I have seven alternative ways to invest your funds these days:
- PREFS. If you are afraid of the stock market, and you should be, just avoid it altogether with the fixed-income names in my PREFS model portfolio
- HOAX. I talked to a client last week with a HOAX portfolio and some other hydrocarbon holdings in his broader portfolio, as well. I said "(name redacted) your portfolio is extremely aggressive and not diversified...and I LOVE IT!!!" We are winning, and dammit, this ride is not going to end until Putin is removed (sadly, a longshot) ESG is removed from investors' collective psyche (not gonna happen) or there is demand destruction for oil and natural gas, which takes years to manifest itself.
- HOAX 2.0 Unlike HOAX's extraordinary 46.19% gain (and 101% stagger versus its benchmark, Cathie Wood's leaky (ARKK) ) HOAX 2.0 has really shined only from a relative perspective. HOAX 2.0 has fallen 2.7% since inception on April 5th, but has crushed its benchmark, the (QQQ) s, which have fallen 14% in the same time period. Similarly, DFNCE has fallen 7.8% since inception on 4/25, but it has so roundly outperformed its benchmark, TSLA (the stagger is just under 20%,) that I am trumpeting its relative performance.
- SHORT and FKBGT are producing reinvested returns in the double digits and the short-only performance of FKBGT (+27.88%, i.e. the shorts have declined that much, in aggregate ) and SHORT (5.7%) has been truly gratifying.
- DEATH has been the laggard among my model portfolios, as its short-only names have actually increased 12.7% since inception at midday May 11th. Carvana (CVNA) has plotzed, but the other nine names have risen, some substantially. Which begs the question, who is buying fundamentally-challenged names into a recession? Until DEATH reverses its signs of life, we are nowhere near a bottom in the US stock market.

[Given instruction] Reproduce the model-portfolio text word for word from "- HOAX 2.0 Unlike" to "its relative performance.". The lines after this have no connection to the model-portfolio text.

[Data provided]
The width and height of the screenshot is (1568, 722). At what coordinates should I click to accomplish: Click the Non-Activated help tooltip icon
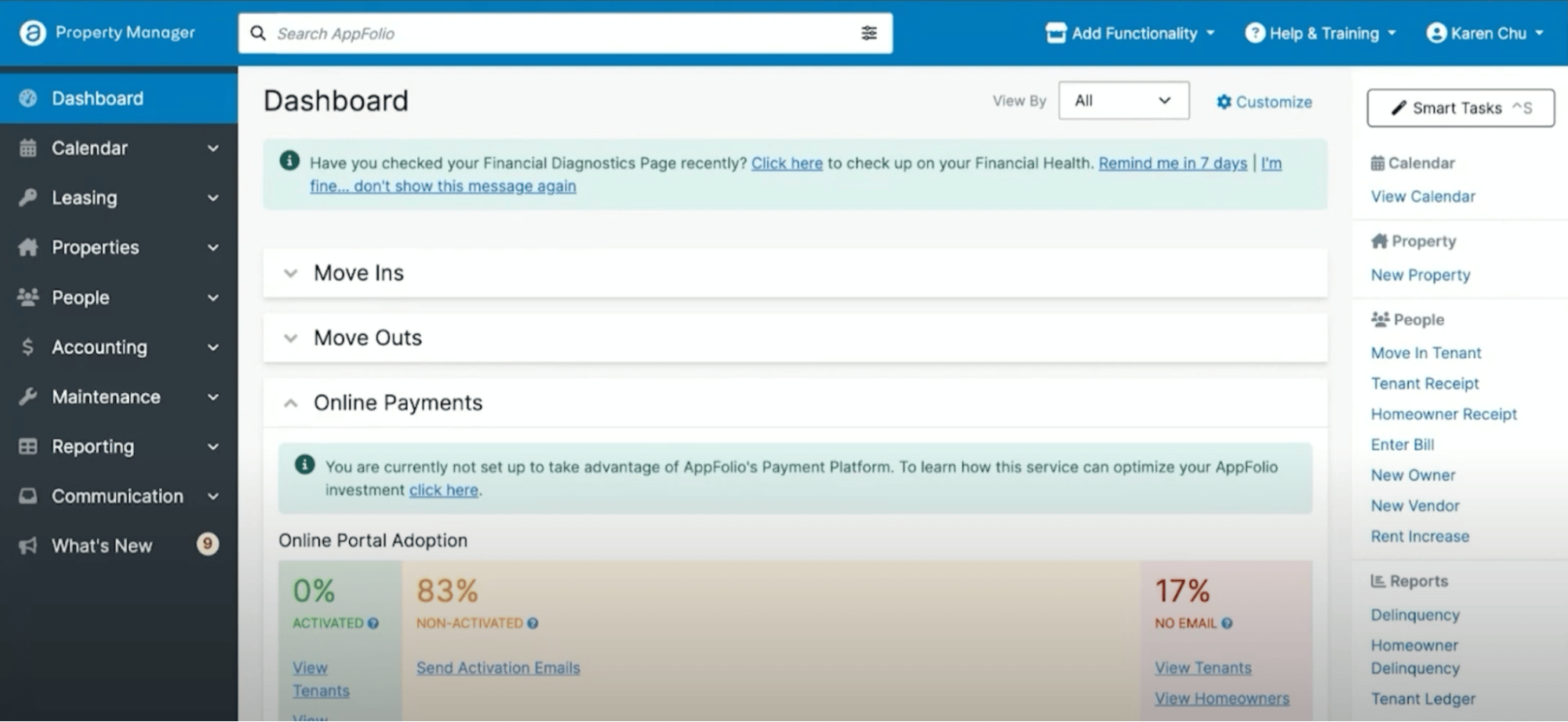(x=533, y=623)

[Finished task]
- HOAX 2.0 Unlike HOAX's extraordinary 46.19% gain (and 101% stagger versus its benchmark, Cathie Wood's leaky (ARKK) ) HOAX 2.0 has really shined only from a relative perspective. HOAX 2.0 has fallen 2.7% since inception on April 5th, but has crushed its benchmark, the (QQQ) s, which have fallen 14% in the same time period. Similarly, DFNCE has fallen 7.8% since inception on 4/25, but it has so roundly outperformed its benchmark, TSLA (the stagger is just under 20%,) that I am trumpeting its relative performance.